Liquid Sound Company are an American acid/psychedelic rock band, formed in the late 1990s.

History
Formed by John Perez in 1996, the group originates from Arlington, Texas. Perez has mainly been busy playing heavy doom with bands Solitude Aeturnus and Sorrows Path, adding to the band's lack of stability over the years as a steady, active band. The group features psychedelic influences from west coast psychedelic to the heavier Hawkwind territory, noting Dead Flowers and Agitation Free as influencing artists.

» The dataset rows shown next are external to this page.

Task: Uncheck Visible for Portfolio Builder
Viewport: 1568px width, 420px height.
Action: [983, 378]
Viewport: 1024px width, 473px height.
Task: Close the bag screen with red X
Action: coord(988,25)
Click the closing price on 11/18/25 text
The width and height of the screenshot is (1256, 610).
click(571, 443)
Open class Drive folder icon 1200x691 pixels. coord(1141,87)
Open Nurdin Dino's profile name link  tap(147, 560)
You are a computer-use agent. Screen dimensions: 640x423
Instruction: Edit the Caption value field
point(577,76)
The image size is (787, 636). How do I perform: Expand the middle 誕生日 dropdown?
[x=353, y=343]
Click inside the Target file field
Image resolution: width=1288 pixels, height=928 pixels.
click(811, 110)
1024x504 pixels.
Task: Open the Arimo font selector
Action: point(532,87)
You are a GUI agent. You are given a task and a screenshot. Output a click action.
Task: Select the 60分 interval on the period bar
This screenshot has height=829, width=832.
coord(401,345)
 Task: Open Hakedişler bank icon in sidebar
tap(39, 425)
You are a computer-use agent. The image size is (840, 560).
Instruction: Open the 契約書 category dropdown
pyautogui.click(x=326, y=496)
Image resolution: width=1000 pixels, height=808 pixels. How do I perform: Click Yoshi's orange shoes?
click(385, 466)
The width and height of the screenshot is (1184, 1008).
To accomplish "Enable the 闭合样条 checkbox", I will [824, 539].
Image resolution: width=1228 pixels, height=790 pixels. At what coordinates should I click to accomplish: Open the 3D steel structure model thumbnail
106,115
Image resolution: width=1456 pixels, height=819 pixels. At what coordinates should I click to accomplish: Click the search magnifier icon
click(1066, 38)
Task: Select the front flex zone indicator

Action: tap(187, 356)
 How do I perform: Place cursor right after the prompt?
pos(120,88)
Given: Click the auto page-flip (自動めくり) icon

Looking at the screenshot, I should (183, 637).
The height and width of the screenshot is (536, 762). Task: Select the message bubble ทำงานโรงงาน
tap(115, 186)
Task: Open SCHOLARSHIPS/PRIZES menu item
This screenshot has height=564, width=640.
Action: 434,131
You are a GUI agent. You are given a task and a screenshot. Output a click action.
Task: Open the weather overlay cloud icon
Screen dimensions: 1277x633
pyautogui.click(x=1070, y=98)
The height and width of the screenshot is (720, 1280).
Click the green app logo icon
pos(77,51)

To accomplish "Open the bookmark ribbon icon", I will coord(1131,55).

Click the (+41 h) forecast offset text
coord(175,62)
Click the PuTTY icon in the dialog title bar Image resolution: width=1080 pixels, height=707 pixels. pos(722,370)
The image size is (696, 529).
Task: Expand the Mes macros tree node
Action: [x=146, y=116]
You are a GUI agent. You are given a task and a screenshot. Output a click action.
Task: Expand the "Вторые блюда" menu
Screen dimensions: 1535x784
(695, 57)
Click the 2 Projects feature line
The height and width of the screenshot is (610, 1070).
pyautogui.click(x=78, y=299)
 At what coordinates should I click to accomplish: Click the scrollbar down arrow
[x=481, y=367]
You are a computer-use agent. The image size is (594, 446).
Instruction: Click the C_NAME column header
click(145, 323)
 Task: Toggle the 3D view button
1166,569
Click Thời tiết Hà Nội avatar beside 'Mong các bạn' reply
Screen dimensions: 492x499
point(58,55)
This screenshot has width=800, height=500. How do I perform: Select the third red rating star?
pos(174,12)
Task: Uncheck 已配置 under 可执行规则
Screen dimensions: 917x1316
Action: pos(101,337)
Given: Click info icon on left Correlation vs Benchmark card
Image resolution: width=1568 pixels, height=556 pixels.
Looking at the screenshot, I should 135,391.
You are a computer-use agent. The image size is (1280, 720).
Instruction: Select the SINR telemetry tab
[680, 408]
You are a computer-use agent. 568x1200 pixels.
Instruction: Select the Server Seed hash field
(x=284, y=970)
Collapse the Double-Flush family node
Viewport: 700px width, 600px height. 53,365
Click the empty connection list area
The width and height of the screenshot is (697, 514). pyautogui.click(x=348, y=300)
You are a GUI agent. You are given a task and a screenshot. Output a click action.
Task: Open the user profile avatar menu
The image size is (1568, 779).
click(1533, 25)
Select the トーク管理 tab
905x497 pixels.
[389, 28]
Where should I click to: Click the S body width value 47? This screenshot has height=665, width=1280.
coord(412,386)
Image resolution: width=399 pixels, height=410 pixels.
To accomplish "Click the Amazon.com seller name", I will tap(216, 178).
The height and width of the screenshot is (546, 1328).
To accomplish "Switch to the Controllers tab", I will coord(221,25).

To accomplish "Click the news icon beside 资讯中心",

Rockadelic Records released the debut album, Exploring The Psychedelic, in 1996 where Perez is supported by Teri Pritchard (bass) and drummer Jason Spradlin. The band offers diversified songs with a minimalistic sound but also features heavy fuzz guitars, oriental influences and hypnotic elements. They would release another effort in 2002 named Inside the Acid Temple, this time with Moog support by new bass player David Fargason. The album was re-released in 2005 by German Nasoni label on vinyl. The band returned in 2011 with the new album, Acid Music for Acid People on Nasoni, made of studio outtakes and two extended live cuts.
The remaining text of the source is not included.